Confartigianato Imprese Piemonte lancia l’allarme: il possibile stop al transito dei mezzi pesanti sulla Statale 28 del Colle di Nava rischia di isolare il Piemonte da Liguria e Francia, con gravi conseguenze logistiche ed economiche per l’intero Nord-Ovest.

«Riteniamo che quel tratto di strada sia strategico per il passaggio dei camion che lavorano in quella zona e che devono scaricare la loro merce. Per scongiurare questa eventuale evenienza siamo i primi a chiedere maggiori controlli anche se la sicurezza stradale, non supportata da evidenze fattuali e numeriche, non è di per sé un argomento sufficiente» denuncia Claudio Berardo, presidente di Confartigianato Trasporti Cuneo. «Le rilevazioni Anas – aggiunge – ci dicono che nel 2024 il transito giornaliero medio annuo di mezzi pesanti nel solo comune di Pornassio è di 95 unità al giorno».

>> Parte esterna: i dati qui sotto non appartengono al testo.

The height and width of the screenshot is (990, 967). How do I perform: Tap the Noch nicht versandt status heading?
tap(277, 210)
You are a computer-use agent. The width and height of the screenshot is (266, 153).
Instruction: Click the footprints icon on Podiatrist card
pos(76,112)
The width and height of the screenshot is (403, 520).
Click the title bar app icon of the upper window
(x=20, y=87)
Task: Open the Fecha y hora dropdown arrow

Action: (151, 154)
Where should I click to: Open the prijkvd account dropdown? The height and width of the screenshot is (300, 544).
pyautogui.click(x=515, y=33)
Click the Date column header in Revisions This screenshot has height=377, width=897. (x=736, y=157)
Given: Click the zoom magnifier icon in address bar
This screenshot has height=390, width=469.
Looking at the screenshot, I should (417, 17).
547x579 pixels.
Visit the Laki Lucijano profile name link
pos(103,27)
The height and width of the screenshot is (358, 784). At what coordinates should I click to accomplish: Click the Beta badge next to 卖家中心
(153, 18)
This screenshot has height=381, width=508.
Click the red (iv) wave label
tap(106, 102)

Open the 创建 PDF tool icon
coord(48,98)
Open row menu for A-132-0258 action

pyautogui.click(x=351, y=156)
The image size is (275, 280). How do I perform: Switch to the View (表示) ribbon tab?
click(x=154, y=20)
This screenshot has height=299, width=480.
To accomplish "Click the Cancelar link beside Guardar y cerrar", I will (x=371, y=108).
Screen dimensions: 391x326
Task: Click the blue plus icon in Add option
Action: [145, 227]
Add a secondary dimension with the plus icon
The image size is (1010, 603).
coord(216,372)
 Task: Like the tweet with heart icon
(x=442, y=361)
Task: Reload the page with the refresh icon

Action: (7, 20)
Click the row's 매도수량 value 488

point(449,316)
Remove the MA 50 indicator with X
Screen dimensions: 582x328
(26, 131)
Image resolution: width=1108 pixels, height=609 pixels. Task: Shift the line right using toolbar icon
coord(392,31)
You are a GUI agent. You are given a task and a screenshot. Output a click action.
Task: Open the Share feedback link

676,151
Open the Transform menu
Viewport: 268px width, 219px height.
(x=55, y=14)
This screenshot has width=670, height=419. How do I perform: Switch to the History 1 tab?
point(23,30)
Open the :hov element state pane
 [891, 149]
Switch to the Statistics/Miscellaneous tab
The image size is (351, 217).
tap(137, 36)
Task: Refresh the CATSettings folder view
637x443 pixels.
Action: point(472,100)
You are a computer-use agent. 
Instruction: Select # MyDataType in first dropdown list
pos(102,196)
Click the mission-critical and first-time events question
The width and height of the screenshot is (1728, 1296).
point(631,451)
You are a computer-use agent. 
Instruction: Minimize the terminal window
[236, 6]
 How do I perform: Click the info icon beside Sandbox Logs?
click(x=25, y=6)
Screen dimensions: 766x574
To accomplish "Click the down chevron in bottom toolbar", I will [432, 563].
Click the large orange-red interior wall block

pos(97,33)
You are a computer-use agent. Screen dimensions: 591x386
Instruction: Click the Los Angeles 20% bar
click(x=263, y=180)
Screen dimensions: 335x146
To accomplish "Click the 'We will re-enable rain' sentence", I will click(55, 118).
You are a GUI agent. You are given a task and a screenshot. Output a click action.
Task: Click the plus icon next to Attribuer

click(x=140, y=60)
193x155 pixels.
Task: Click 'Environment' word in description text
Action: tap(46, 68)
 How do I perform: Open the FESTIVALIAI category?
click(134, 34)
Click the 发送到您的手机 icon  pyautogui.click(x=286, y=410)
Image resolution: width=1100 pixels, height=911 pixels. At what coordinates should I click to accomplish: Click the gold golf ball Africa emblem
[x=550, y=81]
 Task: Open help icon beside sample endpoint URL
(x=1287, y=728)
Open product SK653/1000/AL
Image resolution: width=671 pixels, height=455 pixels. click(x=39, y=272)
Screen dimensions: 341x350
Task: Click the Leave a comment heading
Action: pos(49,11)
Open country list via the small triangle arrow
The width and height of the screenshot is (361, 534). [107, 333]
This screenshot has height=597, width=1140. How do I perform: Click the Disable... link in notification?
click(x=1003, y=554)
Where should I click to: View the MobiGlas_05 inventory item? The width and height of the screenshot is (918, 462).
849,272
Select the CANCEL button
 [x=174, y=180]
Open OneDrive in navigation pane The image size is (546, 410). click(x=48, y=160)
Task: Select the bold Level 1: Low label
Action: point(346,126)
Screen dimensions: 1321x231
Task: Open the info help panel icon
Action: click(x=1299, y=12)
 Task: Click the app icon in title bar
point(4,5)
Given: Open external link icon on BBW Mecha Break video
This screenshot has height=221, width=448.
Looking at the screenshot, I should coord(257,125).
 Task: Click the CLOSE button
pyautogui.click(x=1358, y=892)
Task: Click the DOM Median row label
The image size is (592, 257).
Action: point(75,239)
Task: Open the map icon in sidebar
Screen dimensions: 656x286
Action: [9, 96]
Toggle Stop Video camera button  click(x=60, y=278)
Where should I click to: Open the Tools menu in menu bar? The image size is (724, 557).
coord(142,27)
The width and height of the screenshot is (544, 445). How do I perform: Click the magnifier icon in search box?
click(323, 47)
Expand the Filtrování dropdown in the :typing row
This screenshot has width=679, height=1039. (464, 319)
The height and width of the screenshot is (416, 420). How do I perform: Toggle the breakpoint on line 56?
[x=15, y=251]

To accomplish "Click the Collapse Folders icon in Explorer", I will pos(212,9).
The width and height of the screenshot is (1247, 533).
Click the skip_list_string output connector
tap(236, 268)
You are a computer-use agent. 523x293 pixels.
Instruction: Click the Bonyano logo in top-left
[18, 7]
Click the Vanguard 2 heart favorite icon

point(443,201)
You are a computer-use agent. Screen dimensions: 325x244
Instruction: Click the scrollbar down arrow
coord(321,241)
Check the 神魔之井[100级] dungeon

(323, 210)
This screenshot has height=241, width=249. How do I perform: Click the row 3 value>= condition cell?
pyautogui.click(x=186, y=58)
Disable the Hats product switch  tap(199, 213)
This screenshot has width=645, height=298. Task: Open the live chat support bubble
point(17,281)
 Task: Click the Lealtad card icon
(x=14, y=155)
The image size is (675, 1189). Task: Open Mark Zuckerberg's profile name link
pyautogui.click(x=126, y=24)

Giovanni Rosso, presidente di Confartigianato Trasporti Piemonte, mette l’accento sull’aggravio dei costi. «Quelli che devono scaricare la loro merce in quella zona sono costretti ad andare fino a Savona per poi tornare indietro a Ventimiglia. Tutto questo impatterebbe, oltre che sul costo del carburante, anche sul numero di ore di impegno».

Per evitare lo stop totale, Confartigianato propone di ripristinare l’ordinanza del Comune di Pornassio del 2023, che consentiva il transito dei mezzi diretti in zona, oppure introdurre un senso unico alternato con semaforo e area di sosta per i camion. «Serve un piano strategico, a partire dallo sblocco del traforo Armo-Cantarana, unico vero intervento in grado di alleggerire il traffico e garantire collegamenti efficienti», afferma Giorgio Felici, presidente di Confartigianato Imprese Piemonte».